Page excerpt ->
☆ ☆ ☆ ☆ ☆ ☆ ☆

A new University of Miami Health System multidisciplinary program has been designated a Tourette Association of America (TAA) Center of Excellence. As one of a select few centers in the United States, the UHealth Tics, OCD and Related Problems program will provide leading-edge clinical care for these neurodevelopmental conditions.
“We are thrilled that our new program in the Department of Psychiatry and Behavioral Sciences has received this prestigious designation,” said director Barbara J. Coffey, M.D., M.S., professor of psychiatry and chief of the Division of Child and Adolescent Psychiatry. “Our center is fully aligned with the Miller School of Medicine’s neuroscience pillar.”
The TAA designation is significant because it recognizes medical institutions that offer the highest level of care, conduct groundbreaking research, provide training and education, and serve as advocates for patients and families dealing with Tourette syndrome and other tic disorders, according to Dr. Coffey. “In addition to evaluation, consultation and treatment services, we want to help families, health care professionals and teachers understand how to manage these conditions,” she added.

☆ ☆ ☆ ☆ ☆ ☆ ☆

Extracted records ->
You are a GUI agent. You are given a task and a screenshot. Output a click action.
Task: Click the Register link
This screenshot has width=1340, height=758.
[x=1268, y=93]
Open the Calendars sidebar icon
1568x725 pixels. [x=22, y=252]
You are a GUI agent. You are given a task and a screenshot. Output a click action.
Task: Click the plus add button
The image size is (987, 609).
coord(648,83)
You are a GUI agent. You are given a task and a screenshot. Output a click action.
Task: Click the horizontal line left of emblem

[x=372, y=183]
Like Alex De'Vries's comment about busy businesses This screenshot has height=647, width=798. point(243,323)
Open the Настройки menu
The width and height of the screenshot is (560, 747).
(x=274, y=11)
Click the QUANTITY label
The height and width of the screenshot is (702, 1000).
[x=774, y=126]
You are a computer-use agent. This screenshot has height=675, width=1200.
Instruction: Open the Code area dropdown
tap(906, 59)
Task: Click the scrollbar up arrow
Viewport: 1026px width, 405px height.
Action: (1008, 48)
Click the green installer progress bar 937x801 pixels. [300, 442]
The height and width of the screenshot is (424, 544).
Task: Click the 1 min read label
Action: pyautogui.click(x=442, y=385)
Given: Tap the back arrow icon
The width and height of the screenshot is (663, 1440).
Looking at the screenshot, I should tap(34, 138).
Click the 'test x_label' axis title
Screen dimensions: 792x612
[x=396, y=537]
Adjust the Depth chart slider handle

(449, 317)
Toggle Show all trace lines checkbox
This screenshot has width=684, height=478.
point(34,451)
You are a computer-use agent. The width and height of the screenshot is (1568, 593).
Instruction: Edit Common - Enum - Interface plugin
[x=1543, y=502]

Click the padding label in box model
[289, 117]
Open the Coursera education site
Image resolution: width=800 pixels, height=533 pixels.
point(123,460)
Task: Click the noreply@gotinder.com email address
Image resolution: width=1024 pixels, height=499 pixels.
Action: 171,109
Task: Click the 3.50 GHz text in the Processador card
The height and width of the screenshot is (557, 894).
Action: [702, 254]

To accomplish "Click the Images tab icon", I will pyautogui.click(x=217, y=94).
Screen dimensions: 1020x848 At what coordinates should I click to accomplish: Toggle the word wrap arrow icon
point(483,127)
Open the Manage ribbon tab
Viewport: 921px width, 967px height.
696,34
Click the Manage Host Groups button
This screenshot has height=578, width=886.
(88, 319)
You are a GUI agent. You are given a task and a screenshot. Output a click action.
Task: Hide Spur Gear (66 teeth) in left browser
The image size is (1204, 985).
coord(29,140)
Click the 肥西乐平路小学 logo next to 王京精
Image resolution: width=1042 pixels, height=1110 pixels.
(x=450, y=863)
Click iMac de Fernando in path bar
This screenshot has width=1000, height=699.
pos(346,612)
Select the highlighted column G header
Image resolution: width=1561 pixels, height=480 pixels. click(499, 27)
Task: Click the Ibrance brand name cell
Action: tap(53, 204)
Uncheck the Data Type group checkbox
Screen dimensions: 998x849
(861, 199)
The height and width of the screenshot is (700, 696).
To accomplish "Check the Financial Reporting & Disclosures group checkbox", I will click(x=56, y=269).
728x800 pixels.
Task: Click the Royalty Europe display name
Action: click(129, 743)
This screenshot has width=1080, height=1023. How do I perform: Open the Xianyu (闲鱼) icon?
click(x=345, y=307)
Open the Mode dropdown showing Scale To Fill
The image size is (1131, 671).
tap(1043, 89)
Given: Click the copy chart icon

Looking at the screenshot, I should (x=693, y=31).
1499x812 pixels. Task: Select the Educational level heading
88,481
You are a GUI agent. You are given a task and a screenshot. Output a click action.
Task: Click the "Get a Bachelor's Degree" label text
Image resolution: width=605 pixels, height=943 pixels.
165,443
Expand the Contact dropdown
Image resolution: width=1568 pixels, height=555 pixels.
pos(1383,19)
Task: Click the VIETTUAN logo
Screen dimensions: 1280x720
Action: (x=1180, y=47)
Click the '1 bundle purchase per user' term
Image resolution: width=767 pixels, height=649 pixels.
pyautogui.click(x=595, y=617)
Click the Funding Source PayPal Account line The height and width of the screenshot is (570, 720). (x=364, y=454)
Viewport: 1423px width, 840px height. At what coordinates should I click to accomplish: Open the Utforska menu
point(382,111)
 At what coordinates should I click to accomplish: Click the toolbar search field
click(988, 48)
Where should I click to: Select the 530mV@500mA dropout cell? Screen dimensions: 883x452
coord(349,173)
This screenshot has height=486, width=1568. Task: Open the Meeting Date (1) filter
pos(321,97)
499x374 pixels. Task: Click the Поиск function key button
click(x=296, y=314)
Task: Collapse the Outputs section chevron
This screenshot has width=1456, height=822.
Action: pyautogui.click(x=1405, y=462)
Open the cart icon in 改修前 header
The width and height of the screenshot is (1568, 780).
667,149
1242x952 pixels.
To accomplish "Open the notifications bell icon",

☆ ☆ ☆ ☆ ☆ ☆ ☆

Required tasks ->
a) According to the article on the UHealth tics and OCD program, why is the TAA designation significant? Answer in one to three sentences.
b) Decide whether each statement agrees with the article on the UHealth tics and OCD program, answering yes or no and quoting the words of the article that settle it: (i) The program belongs to the Department of Psychiatry and Behavioral Sciences. (ii) The program is the only TAA Center of Excellence in the United States. (iii) Barbara J. Coffey is chief of the Division of Child and Adolescent Psychiatry.
The lines play no part in this work and can be ignored.

Task-by-task answers ->
a) The designation is significant because it recognizes medical institutions that offer the highest level of care, conduct groundbreaking research, provide training and education, and serve as advocates for patients and families dealing with Tourette syndrome and other tic disorders.

b)
(i) Yes: "our new program in the Department of Psychiatry and Behavioral Sciences"
(ii) No: "As one of a select few centers in the United States"
(iii) Yes: "chief of the Division of Child and Adolescent Psychiatry"